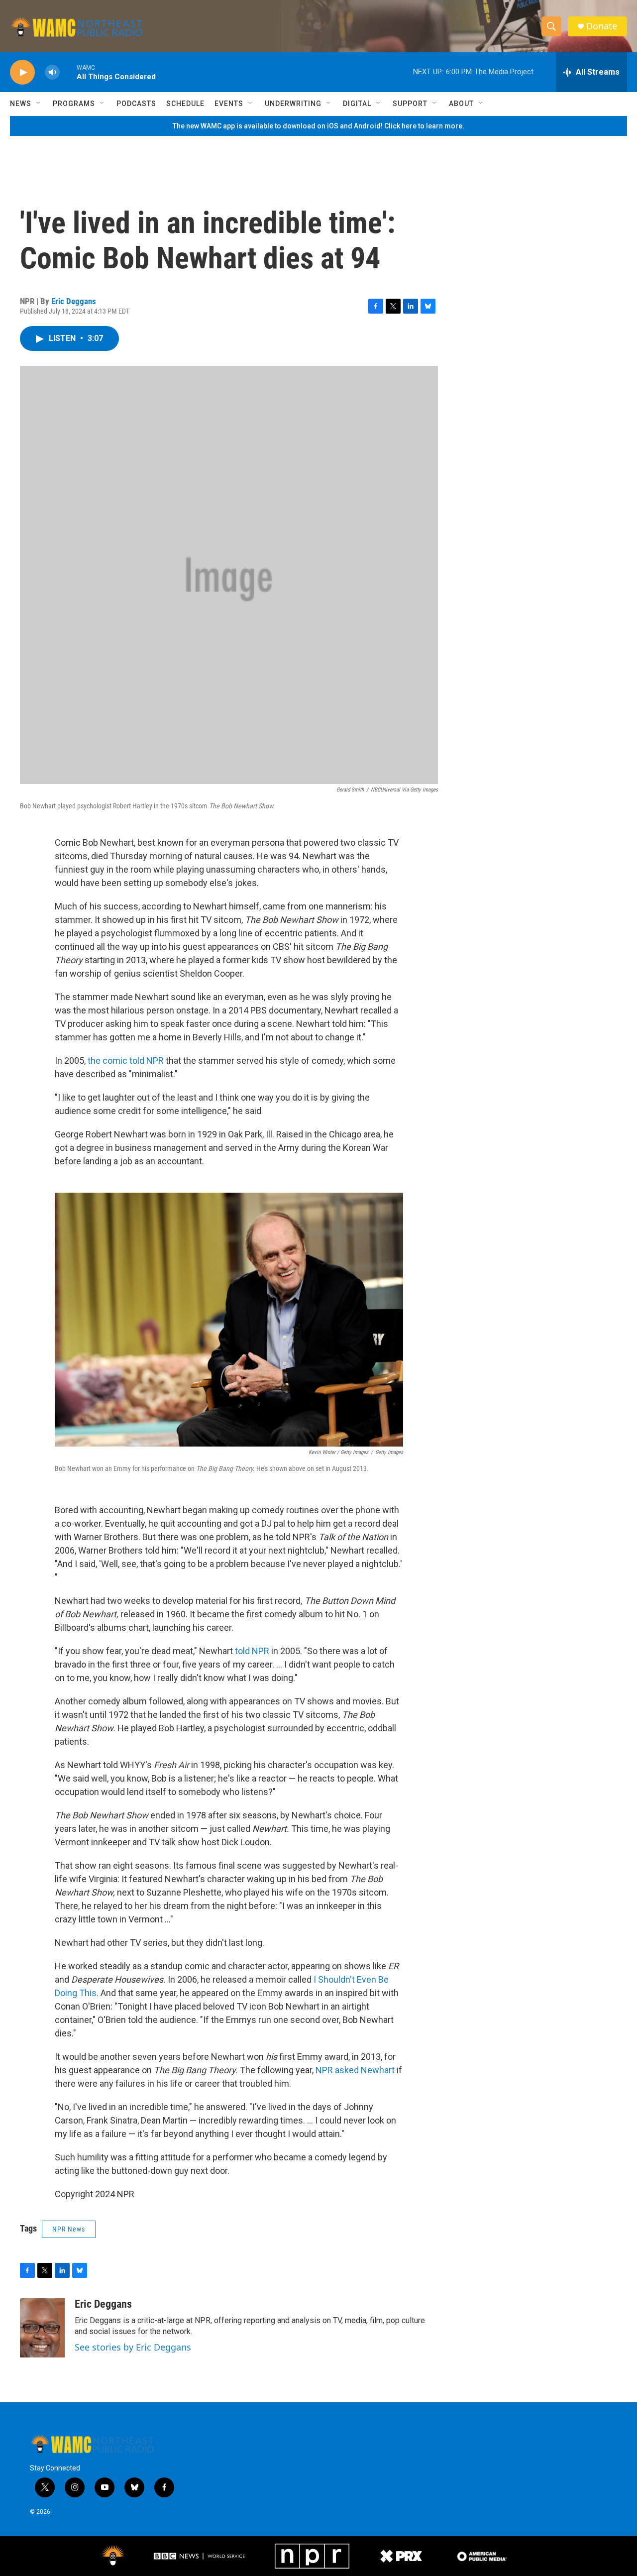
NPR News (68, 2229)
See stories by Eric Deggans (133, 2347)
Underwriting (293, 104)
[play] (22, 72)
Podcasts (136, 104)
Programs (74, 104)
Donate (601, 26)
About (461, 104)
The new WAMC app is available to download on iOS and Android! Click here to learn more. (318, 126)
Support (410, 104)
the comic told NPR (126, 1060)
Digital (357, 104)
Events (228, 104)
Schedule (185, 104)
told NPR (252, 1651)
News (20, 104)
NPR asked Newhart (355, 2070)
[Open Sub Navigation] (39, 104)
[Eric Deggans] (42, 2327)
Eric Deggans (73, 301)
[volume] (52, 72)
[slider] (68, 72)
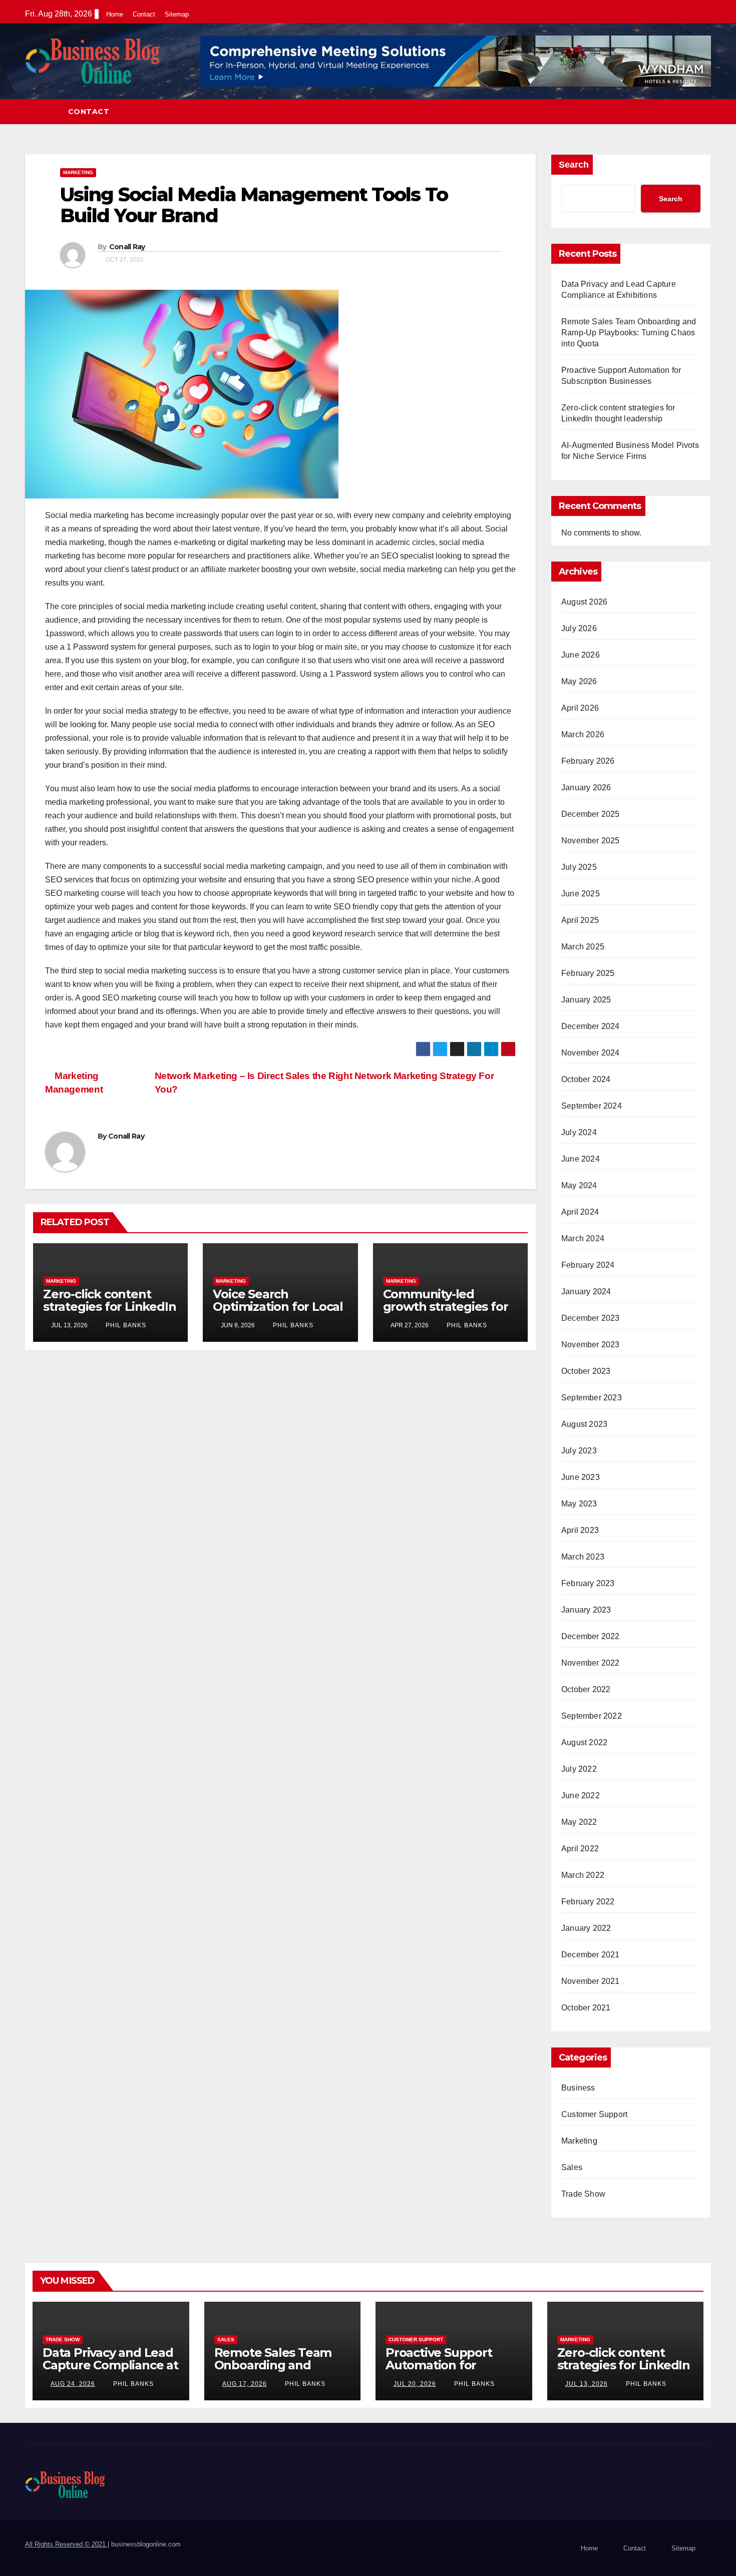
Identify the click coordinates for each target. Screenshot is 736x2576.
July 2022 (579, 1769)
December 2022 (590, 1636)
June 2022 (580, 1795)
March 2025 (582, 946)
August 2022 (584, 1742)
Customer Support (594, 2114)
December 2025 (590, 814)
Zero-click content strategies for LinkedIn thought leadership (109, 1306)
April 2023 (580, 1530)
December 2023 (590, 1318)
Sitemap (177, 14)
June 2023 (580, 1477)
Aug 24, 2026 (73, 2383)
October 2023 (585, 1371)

==

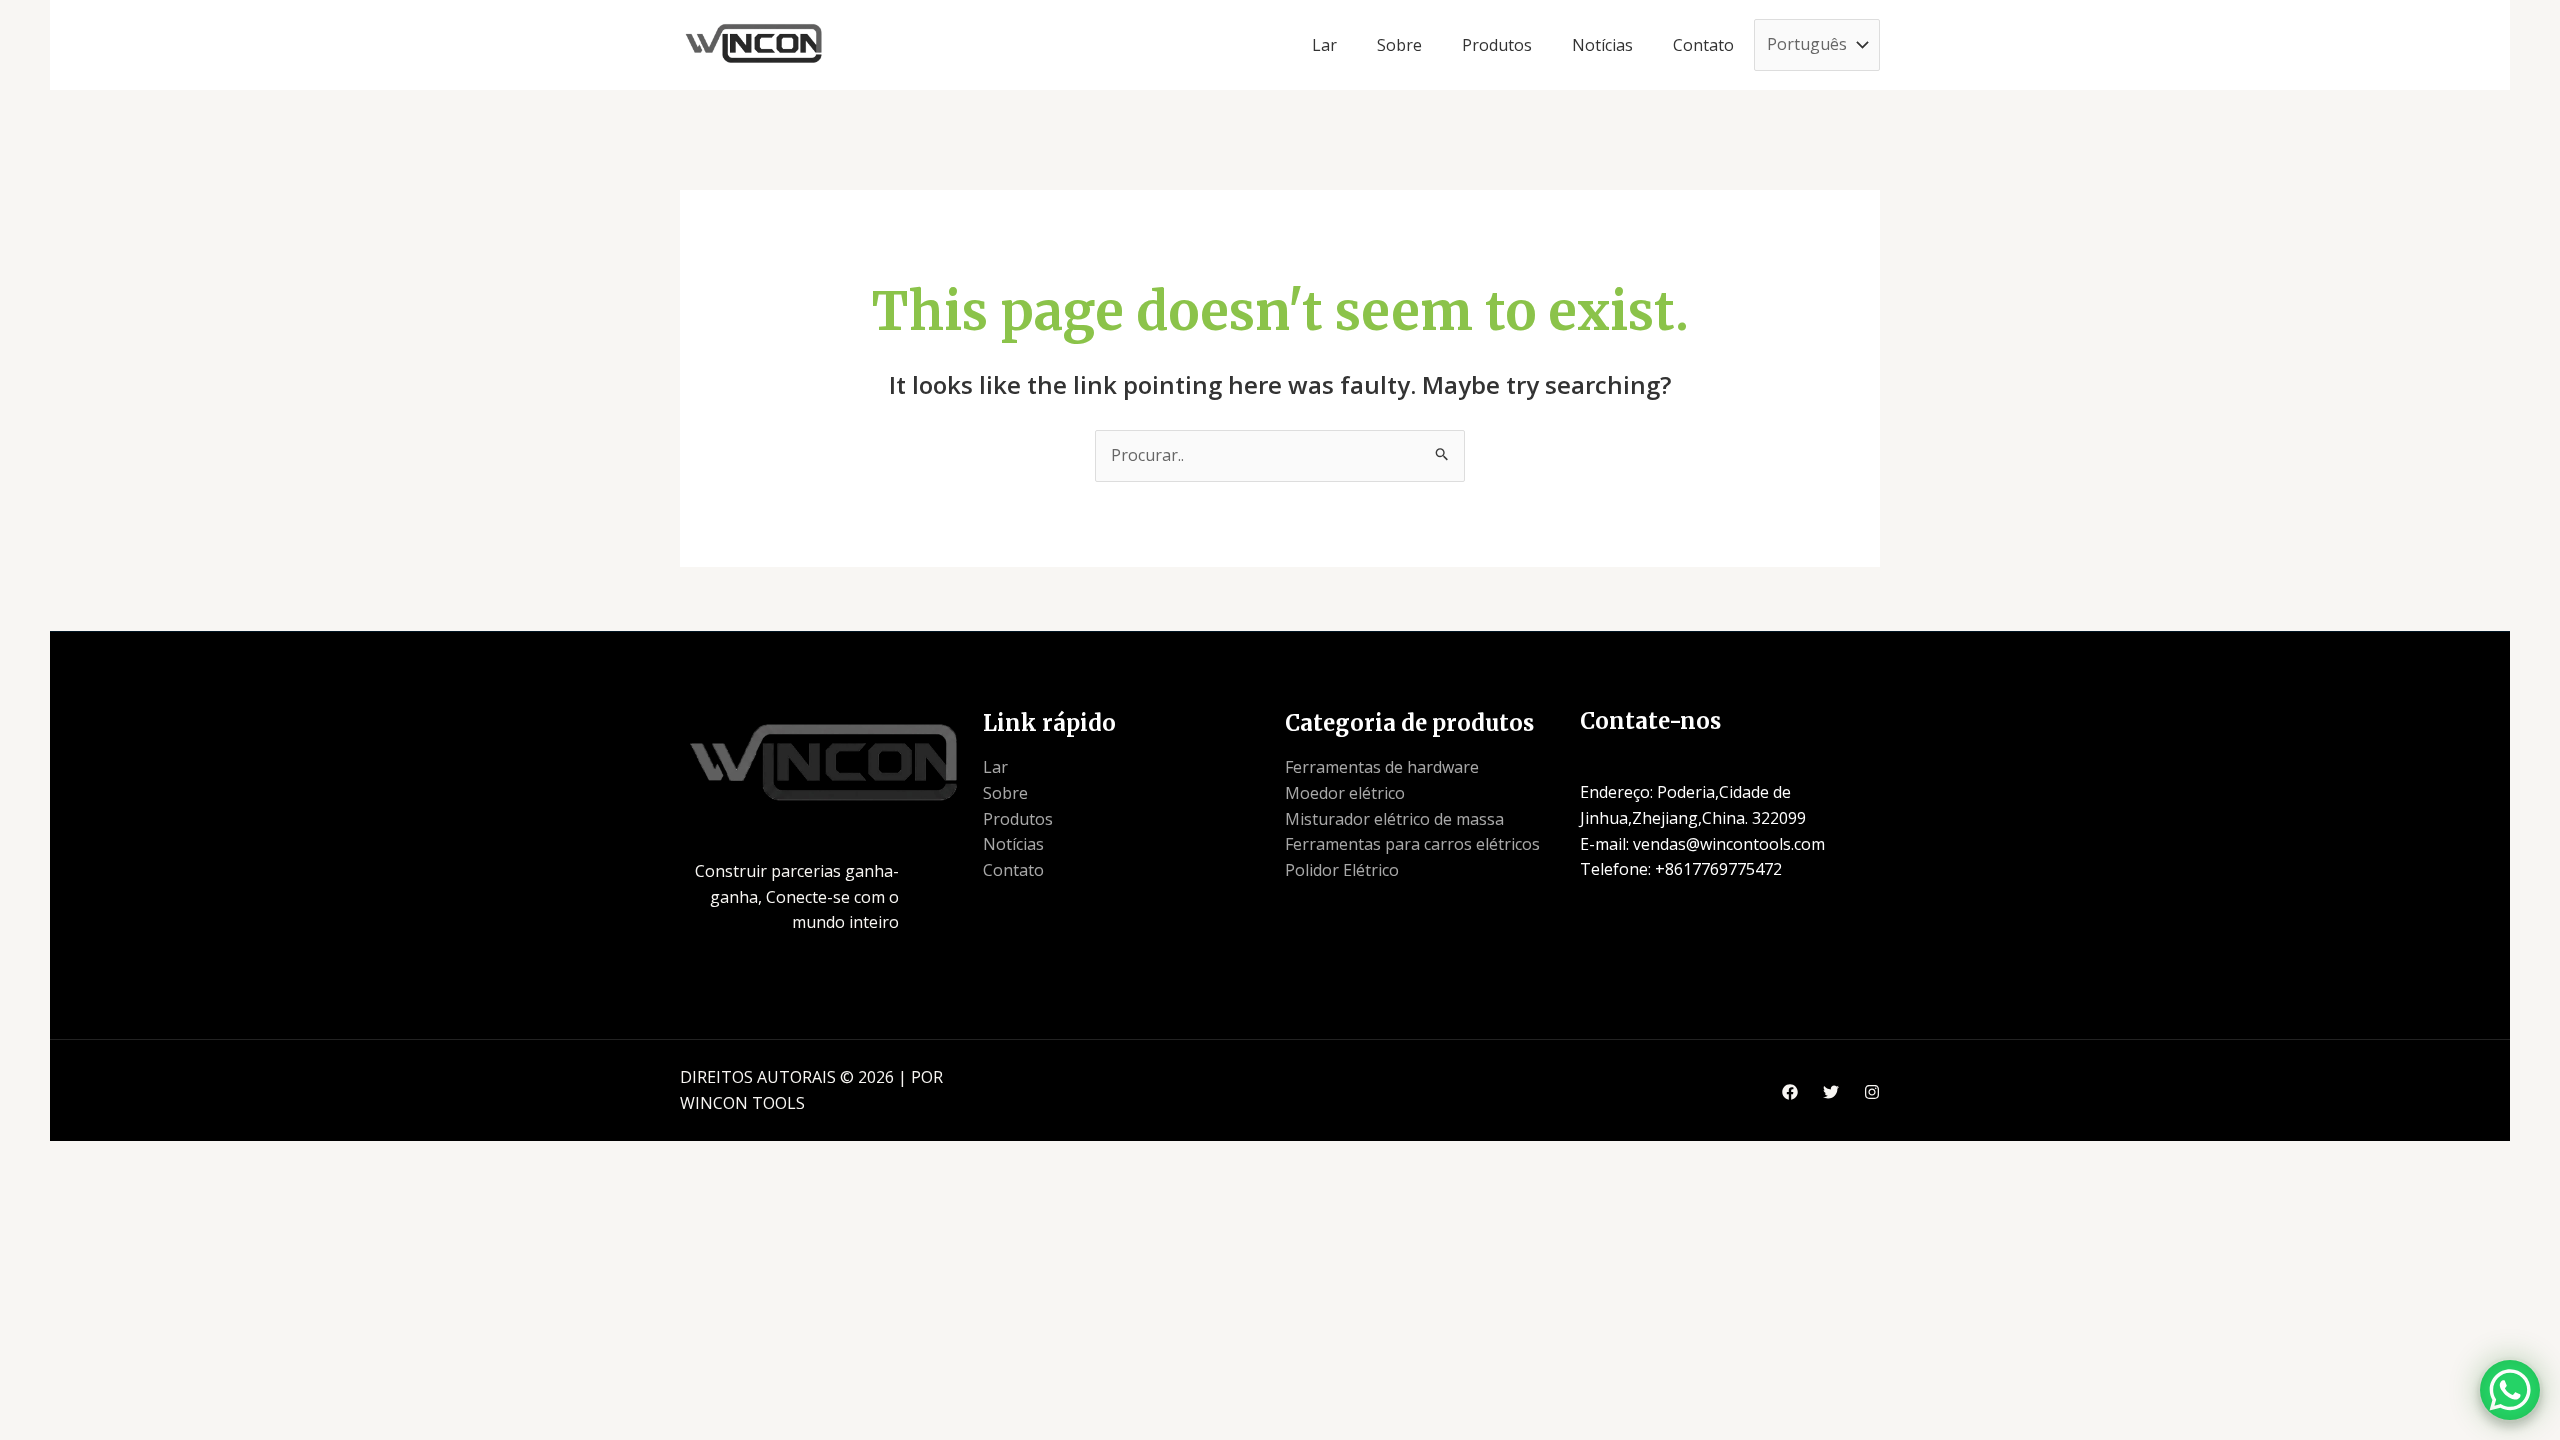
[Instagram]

EXERCISE DETAILS =
From the records above, copy out the line with "Identify the click", the line with "Zero-click content strategies", and every line between them, word for word.

REPLY =
Identify the click coordinates for each target. Screenshot is 736x2576.
July 2022 (579, 1769)
December 2022 (590, 1636)
June 2022 (580, 1795)
March 2025 (582, 946)
August 2022 (584, 1742)
Customer Support (594, 2114)
December 2025 (590, 814)
Zero-click content strategies for LinkedIn thought leadership (109, 1306)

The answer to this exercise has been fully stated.